On 6/30/19 9:51 AM, Martin Gregorie wrote:
On Sun, 2019-06-30 at 09:08 -0700, Sean Lynch wrote:
A very large number (nearly all, in fact) of the spams I receive
these days involve domains registered with Namecheap. I've received
hundreds of spams involving .icu domains from what appear to be the
same spammer.
Write a local rule that adds points for mails from .icu
Such a rule already exists. I've bumped up its score already.
I also receive a large number of scams impersonating Bitmain, again
using domains involving Namecheap.
As above, but for Bitmain.
Thanks. I'm aware I can do this.
While Namecheap does suspend at least some domains within days of
their being used in a campaign, it's clear that these are being
treated as single-use domains, so this has very little impact on the
spammers. Since for whatever reason they're so attractive to spammers
that they seem to be a nearly universal choice, at least for spams I
get, I'd like to add a spam score to any message using a domain
registered with them.
If you don't mind a delay in receiving mail from hosts you've never seen
before, why not implement a greylister?
https://en.wikipedia.org/wiki/Greylisting
Thanks. I'm aware of greylisting already.
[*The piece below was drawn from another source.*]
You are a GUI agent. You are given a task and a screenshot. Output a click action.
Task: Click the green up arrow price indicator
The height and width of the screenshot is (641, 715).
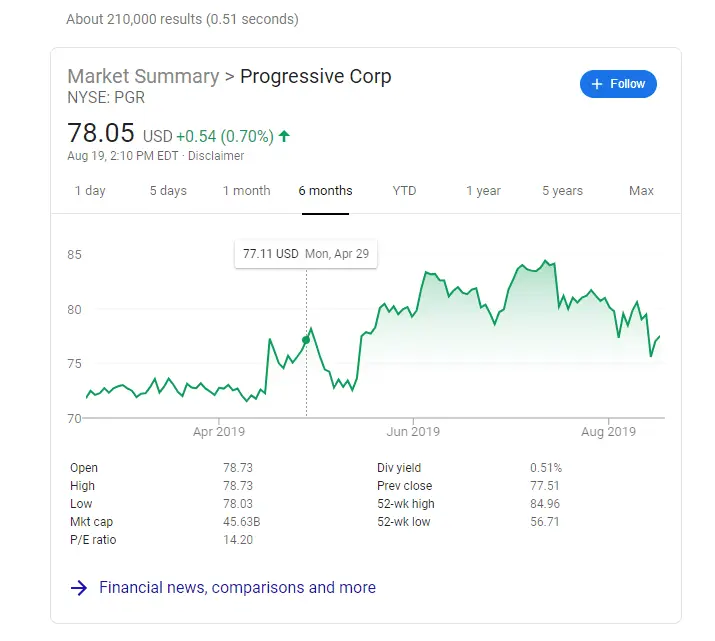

Does such functionality already exist in SpamAssassin?
Defining local rules has always been possible.
Thanks. I'm aware of this. I was asking what functionality exists, if
any, for determining who a domain's registrar is.
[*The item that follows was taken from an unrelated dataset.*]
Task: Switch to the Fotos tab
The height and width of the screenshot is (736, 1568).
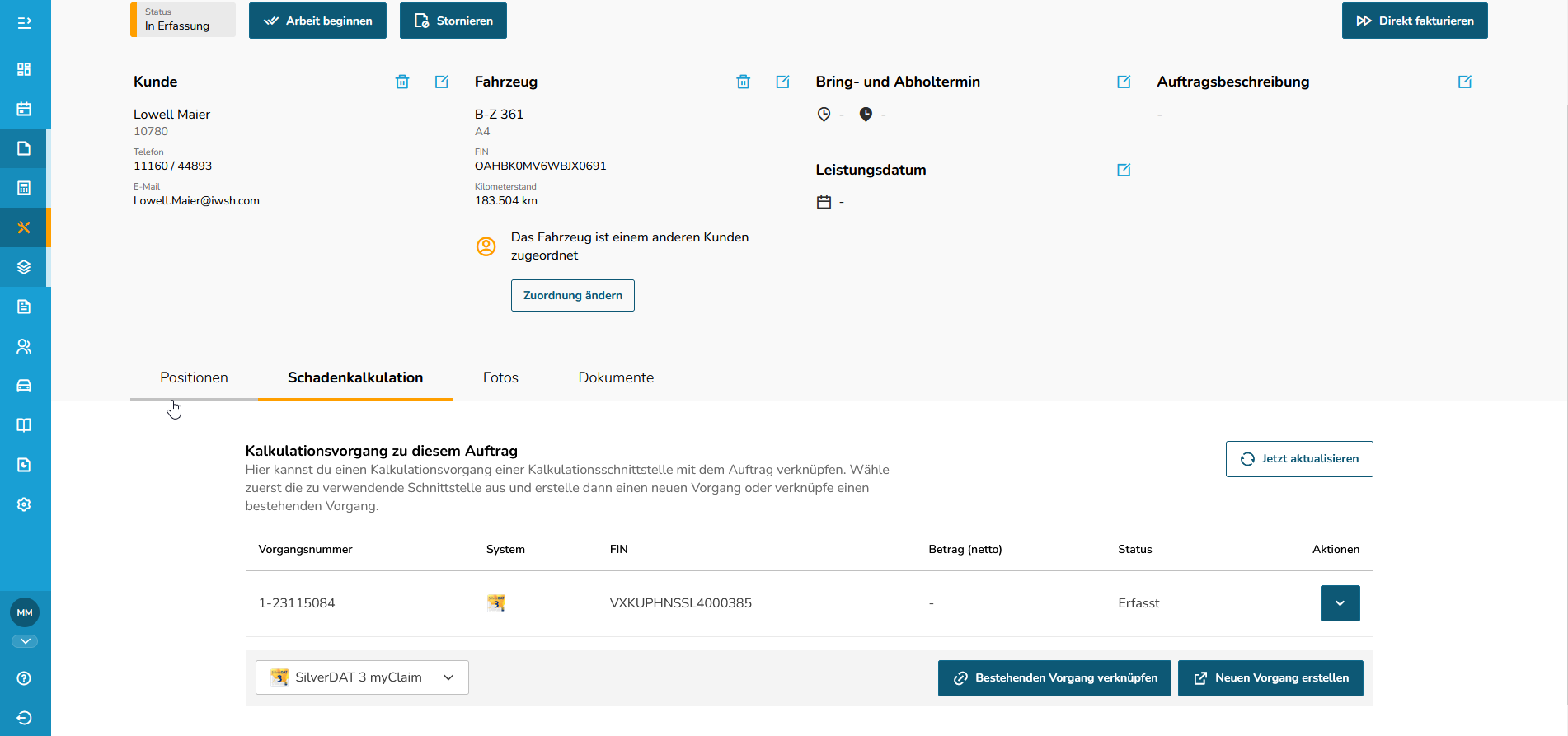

Greylisters are used to front end your MTA, so work independently of
Spamassassin.
I find combinations of rules can be surprisingly specific, e.g. to catch
sales spam:
- write a rule that contains a list of selling terms with a very small
positive score (0.001)
- write another rule that contains a list of products pushed by
spammers, again with a very small positive score
- write a meta rule the triggers only when both the previous rules
are hit and give it a significant score
If you avoid sales terms and product names/descriptions that are in
common use the meta rule will cause few false positives.
Thanks. As I said, been using SpamAssassin (and generally fighting spam)
for years, so I'm already aware of this.